Anti-influenza activity of adamantane derivatives is based on blocking M2 the ion
channel. Different structures of wild type and mutant M2 channels from the RCSBPDB
database: 2RLF for WT, 2KIH for S31N, 2KWX for V27A – were used for the search of M2
blockers. Optimization of the structure of proteins was performed by the means of molecular
dynamics, potential ligand binding cavities in the dynamic structures of the channel were
found. Docking of nearly 800 compounds revealed 52 structures promising as potential
inhibitors of mutant S31N and V27A and the wild type M2 channel simultaneously.

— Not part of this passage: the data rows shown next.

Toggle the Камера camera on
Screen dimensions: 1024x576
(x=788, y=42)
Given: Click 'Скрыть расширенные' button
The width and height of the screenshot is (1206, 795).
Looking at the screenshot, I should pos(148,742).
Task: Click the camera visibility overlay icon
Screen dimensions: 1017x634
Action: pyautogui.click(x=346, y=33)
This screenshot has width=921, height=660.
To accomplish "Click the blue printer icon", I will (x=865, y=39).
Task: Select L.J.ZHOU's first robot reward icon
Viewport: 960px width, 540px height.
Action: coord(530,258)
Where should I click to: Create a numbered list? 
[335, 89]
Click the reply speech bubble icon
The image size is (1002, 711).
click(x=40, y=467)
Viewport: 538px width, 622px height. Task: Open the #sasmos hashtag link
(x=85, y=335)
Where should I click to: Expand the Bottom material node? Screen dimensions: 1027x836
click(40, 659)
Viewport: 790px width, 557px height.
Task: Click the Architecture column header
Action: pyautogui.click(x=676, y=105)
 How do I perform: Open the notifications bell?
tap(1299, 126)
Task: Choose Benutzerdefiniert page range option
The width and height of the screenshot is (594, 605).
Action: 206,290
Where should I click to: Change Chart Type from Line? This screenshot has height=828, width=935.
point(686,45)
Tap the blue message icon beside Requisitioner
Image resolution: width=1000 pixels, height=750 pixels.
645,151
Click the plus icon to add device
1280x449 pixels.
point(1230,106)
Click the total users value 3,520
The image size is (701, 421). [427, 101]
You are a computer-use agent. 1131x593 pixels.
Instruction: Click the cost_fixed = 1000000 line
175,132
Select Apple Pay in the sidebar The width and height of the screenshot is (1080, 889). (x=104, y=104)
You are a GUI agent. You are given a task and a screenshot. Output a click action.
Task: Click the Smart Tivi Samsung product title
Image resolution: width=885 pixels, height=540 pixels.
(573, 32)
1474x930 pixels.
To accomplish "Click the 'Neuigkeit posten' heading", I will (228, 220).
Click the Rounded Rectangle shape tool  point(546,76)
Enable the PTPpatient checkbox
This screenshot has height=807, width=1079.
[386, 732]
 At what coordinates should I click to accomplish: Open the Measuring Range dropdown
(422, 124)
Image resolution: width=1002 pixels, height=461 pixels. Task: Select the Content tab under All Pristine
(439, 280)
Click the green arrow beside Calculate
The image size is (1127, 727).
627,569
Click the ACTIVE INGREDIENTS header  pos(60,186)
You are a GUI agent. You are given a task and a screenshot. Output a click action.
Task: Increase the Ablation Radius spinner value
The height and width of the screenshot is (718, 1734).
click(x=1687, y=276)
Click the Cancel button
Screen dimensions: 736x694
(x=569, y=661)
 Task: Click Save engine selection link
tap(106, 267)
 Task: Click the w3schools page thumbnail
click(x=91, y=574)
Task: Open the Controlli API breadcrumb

Based on the docking results a series of new compounds containing cyclic, heterocyclic
or arylcarboxamide fragments; polyfunctional adamantane derivatives containing several
amino, carboxyl or hydroxyl groups, either directly from the adamantane nucleus or on the
periphery of the molecule was synthesized. Testing of antiviral activity was performed in
the SSC VB "Vector". Most of the compounds showed pronounced in vitro activity against
influenza A viruses (H5N1, H3N2) and orthopox viruses (vaccinia virus, cowpox virus, variola
virus, monkeypox virus and ectromelia virus).
The work was supported by the RNF, project 15-13-00084.